YOUR GOAL
Only the lines from the one with "Click the word" through the last line of the material below belong in the answer, copied exactly and without pictures.

RAW DATA
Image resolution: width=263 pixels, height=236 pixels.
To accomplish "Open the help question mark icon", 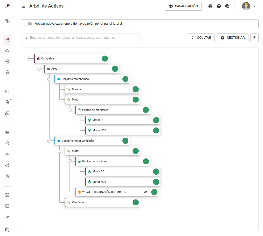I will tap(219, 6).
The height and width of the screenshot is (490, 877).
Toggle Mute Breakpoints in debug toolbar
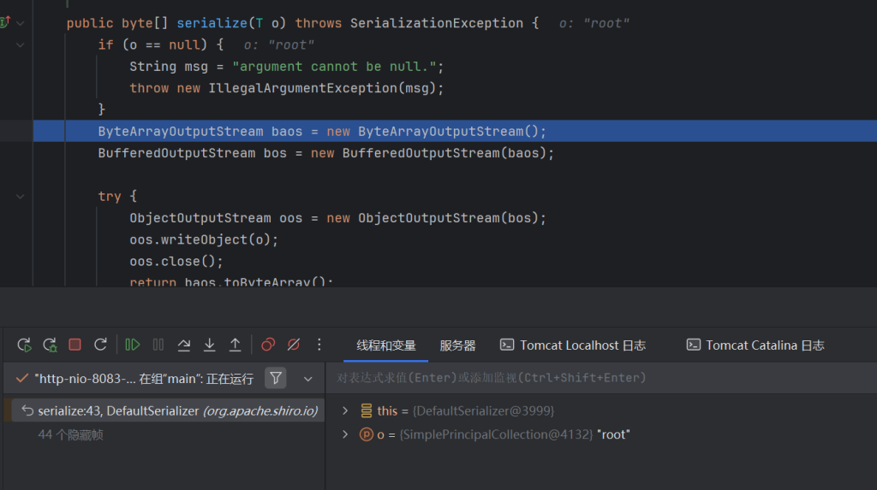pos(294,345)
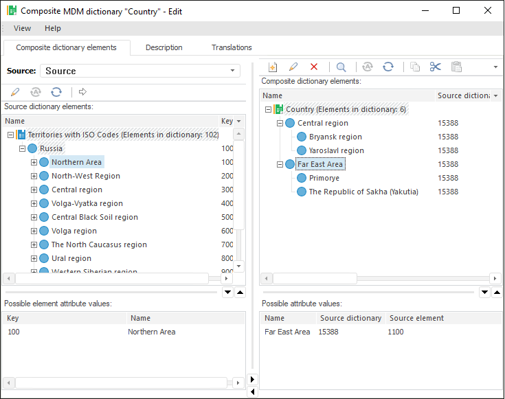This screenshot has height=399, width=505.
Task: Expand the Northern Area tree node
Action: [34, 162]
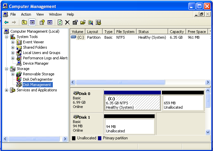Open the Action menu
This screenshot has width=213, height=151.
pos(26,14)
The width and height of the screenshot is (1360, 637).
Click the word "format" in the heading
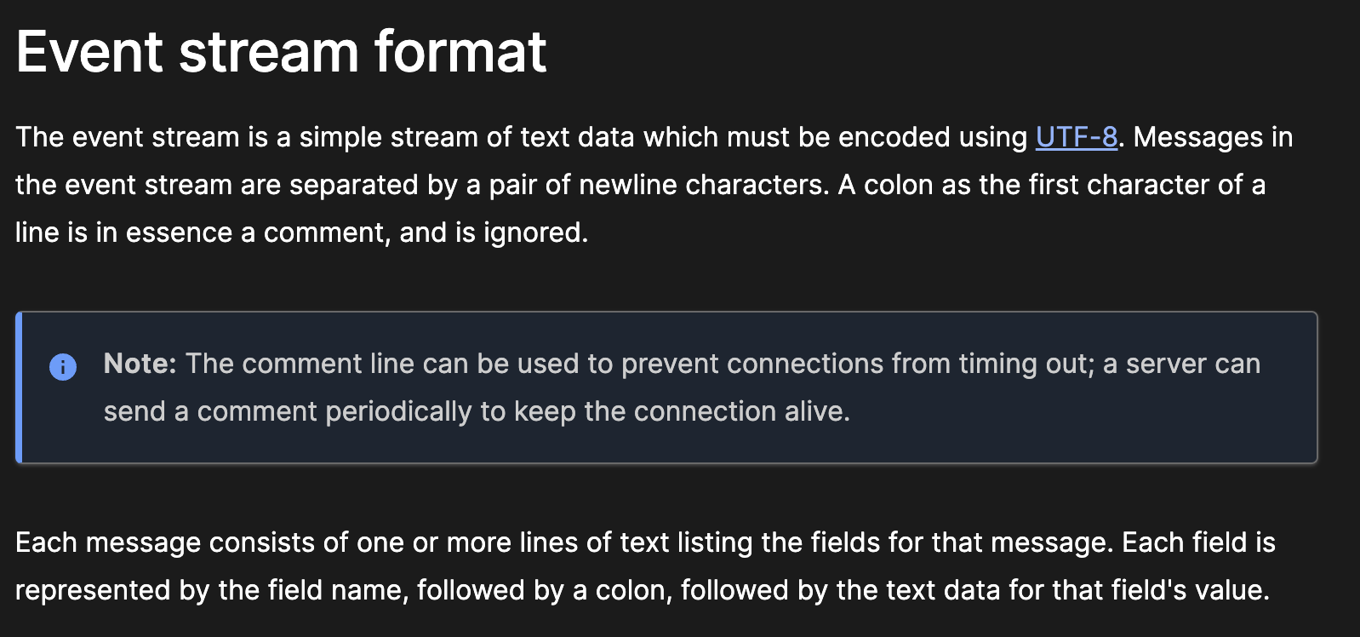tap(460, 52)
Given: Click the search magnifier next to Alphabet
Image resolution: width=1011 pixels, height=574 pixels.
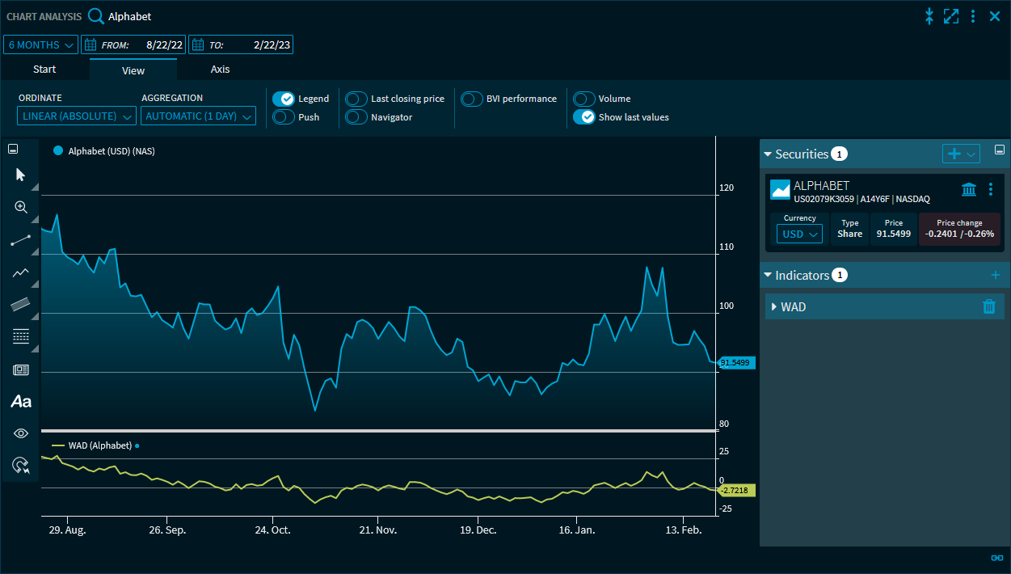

OUTPUT
Click the word "format" in the heading
tap(460, 52)
Given: Click the search magnifier next to Alphabet
Image resolution: width=1011 pixels, height=574 pixels.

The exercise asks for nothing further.